# Problem A
Answer these questions from the account of the visit to Marmol:
(i) How many men must guard the forest every night?
(ii) According to the chief, how long has Marmol existed?
(iii) Who opened the door when the chief knocked?
# Problem B
Please continue the account of the visit to Marmol from its last sentence.

[Text for analysis Boundary: Start]

This was my second day-trip to Marmol with the Romanians. In late March, their young captain, his interpreter, and I had sipped tea for two hours and listened patiently in a chilly room while the Marmol district chief explained his village’s need for a new road, shortwave radios, and motorcycles for his policemen. When our meeting ended, the bearded and bespectacled young chief took us on a walking tour of his village. It was still dusted with snow and as silent as only a place free of machinery can be.
Each footstep, each scrape of boot on rock, even the soft rustling of our host’s woolen robes was magnified as we climbed toward the upper village. He led us along a steep trail and around melting clumps of snow to a cliff overlooking a tiny stand of cedar trees in a narrow canyon above the village.
“Here is our forest,” he announced proudly. “It used to fill the entire canyon, but this is all that remains.” It was less than an acre.
“The Russians destroyed part of it with their bombs, but wood thieves have tried to take the rest. Two men must stand guard here every night. If someone cuts down the remaining trees, our village will be washed away in the next big storm.
“Marmol has been here for more than two hundred years. I will not allow it to be destroyed,” he said defiantly. At this altitude, we could see for miles in every direction. There was not another tree in sight.
The Romanians and I followed the chief back down the trail until he stopped before a rough wooden door surrounded by high earthen walls. He turned to our interpreter. “Ask the woman if she would like to visit one of our families.”
I waited patiently for his translation, and quickly nodded my agreement. The chief rapped hard on the door. An elderly man with a gray beard cracked it open and peered out. As soon as he saw the chief, he swung the door wide and bowed his head. A rough mud partition directly behind him shielded the rest of his family from prying eyes. The chief motioned for me to enter and the man stood aside.
“Only the woman and I may go in,” the chief said to the soldiers when they tried to follow us.

[Text for analysis Boundary: End]
[Data extracts Boundary: Start]

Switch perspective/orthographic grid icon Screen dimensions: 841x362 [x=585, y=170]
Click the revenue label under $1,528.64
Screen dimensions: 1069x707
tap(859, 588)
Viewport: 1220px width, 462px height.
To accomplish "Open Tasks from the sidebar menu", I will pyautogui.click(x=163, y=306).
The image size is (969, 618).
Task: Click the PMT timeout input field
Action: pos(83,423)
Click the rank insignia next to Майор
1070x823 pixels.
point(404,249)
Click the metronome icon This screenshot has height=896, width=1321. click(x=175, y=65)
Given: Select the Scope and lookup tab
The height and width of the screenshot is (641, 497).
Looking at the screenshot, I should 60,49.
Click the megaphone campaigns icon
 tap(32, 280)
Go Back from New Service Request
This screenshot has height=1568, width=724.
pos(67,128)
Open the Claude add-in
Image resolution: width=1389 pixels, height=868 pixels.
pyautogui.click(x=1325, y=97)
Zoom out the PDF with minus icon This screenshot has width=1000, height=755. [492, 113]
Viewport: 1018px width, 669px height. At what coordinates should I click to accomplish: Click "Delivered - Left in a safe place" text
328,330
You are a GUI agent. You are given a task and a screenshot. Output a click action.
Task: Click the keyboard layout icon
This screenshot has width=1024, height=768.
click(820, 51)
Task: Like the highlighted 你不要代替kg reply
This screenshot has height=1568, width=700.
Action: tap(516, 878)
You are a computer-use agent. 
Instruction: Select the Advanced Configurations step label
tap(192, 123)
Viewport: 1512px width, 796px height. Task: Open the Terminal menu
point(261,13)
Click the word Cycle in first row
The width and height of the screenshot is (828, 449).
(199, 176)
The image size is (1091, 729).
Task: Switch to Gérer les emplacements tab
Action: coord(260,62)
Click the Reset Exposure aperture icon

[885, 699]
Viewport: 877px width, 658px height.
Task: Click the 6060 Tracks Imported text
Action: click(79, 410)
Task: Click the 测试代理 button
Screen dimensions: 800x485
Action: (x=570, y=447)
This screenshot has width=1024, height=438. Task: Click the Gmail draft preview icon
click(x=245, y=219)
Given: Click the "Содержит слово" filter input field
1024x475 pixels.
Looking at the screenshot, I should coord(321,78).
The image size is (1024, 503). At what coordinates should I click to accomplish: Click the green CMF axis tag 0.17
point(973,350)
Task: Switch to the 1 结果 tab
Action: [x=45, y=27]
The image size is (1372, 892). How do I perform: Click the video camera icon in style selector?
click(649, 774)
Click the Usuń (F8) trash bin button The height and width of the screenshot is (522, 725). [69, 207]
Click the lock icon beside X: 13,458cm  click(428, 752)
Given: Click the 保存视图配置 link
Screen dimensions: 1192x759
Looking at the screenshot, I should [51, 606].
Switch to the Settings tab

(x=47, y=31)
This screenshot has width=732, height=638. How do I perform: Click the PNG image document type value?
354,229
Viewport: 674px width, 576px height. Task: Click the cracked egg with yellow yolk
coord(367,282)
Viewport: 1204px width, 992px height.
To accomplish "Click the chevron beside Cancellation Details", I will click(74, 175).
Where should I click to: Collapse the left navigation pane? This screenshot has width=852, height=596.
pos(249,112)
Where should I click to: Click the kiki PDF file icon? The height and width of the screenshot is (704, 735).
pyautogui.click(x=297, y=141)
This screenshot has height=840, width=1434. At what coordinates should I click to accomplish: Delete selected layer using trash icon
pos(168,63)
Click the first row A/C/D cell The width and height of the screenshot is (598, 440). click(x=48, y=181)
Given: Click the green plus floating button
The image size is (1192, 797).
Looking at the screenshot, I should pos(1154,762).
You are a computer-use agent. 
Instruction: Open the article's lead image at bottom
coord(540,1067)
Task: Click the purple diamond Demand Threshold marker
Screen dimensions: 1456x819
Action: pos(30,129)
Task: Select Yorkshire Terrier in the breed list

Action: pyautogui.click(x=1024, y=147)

[Data extracts Boundary: End]

# Final answer A
(i) Two men.
(ii) More than two hundred years.
(iii) An elderly man with a gray beard.

# Final answer B
Inside the compound, two women squatted in the dirt before a smoking pile of twigs, fanning it rapidly as they cooked a pot of rice. Their children, who had just returned from a foraging trip, were stacking a large pile of reeds and bushes against the far wall. The chief said nothing, but his message was clear. His village was running out of fuel.
 
 
When we arrived in Marmol on our return trip, the district chief greeted us like old friends. Just before we went in for our meeting, I poured a liter of water into a black pot and put it inside my homemade solar oven. Placing it on a patch of dirt in front of the chief’s compound, I rotated the oven to face the sun and left it to heat the water. The chief and a few men loitering nearby watched me with great interest, but did not ask for an explanation. They all stayed far away from the strange device.
When the Romanians and I stepped outside with the chief an hour later, the pot was boiling and the crowd of men had grown to more than forty. They had formed a circle around the box and were craning their necks to locate the hidden fire they believed was making the water boil.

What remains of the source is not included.